**WHAT THIS TASK INVOLVES**
Copy the lines below exactly. Start at the first and finish with the line containing "Paperole (755, 1810)".

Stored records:
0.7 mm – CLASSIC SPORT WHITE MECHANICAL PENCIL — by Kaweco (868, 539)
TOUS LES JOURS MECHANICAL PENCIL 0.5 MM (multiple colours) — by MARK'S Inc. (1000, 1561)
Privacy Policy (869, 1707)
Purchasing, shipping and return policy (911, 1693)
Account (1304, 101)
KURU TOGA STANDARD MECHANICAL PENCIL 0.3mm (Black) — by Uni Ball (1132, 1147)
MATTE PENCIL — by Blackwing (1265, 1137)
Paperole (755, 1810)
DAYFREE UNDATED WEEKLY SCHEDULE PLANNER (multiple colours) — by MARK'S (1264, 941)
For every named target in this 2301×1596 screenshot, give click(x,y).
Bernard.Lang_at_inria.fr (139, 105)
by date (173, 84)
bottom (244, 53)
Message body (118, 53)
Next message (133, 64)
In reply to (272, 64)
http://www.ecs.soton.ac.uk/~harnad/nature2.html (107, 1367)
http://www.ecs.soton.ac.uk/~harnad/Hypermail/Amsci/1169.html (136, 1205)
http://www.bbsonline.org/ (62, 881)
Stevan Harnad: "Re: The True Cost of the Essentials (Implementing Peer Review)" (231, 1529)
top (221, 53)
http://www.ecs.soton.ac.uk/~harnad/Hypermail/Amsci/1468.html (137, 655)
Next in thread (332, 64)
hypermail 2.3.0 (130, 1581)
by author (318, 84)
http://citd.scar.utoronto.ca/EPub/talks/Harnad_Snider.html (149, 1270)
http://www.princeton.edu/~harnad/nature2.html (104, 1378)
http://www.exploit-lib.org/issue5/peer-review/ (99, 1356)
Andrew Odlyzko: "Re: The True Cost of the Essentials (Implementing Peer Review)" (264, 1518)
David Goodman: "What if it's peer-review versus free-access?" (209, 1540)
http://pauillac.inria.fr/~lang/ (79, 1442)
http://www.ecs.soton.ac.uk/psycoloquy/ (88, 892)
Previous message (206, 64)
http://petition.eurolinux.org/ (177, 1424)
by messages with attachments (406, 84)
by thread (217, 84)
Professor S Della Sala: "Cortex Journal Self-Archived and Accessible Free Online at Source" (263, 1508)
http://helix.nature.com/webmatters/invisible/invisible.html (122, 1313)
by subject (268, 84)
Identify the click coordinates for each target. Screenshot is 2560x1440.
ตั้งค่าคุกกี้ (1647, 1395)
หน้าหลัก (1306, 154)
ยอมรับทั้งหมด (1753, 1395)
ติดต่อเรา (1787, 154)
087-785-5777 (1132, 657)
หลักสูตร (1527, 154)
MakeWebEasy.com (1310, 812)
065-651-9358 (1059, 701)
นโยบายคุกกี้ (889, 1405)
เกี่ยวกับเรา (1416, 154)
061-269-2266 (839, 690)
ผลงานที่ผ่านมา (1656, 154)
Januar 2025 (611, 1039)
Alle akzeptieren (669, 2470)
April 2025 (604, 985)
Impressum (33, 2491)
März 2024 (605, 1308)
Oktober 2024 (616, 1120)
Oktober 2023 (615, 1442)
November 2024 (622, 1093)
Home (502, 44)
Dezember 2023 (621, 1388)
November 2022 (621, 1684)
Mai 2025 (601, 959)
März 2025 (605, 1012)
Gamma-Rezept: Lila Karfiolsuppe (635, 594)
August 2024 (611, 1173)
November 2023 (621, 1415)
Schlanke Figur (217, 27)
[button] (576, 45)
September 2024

**EXERCISE OUTPUT**
0.7 mm – CLASSIC SPORT WHITE MECHANICAL PENCIL — by Kaweco (868, 539)
TOUS LES JOURS MECHANICAL PENCIL 0.5 MM (multiple colours) — by MARK'S Inc. (1000, 1561)
Privacy Policy (869, 1707)
Purchasing, shipping and return policy (911, 1693)
Account (1304, 101)
KURU TOGA STANDARD MECHANICAL PENCIL 0.3mm (Black) — by Uni Ball (1132, 1147)
MATTE PENCIL — by Blackwing (1265, 1137)
Paperole (755, 1810)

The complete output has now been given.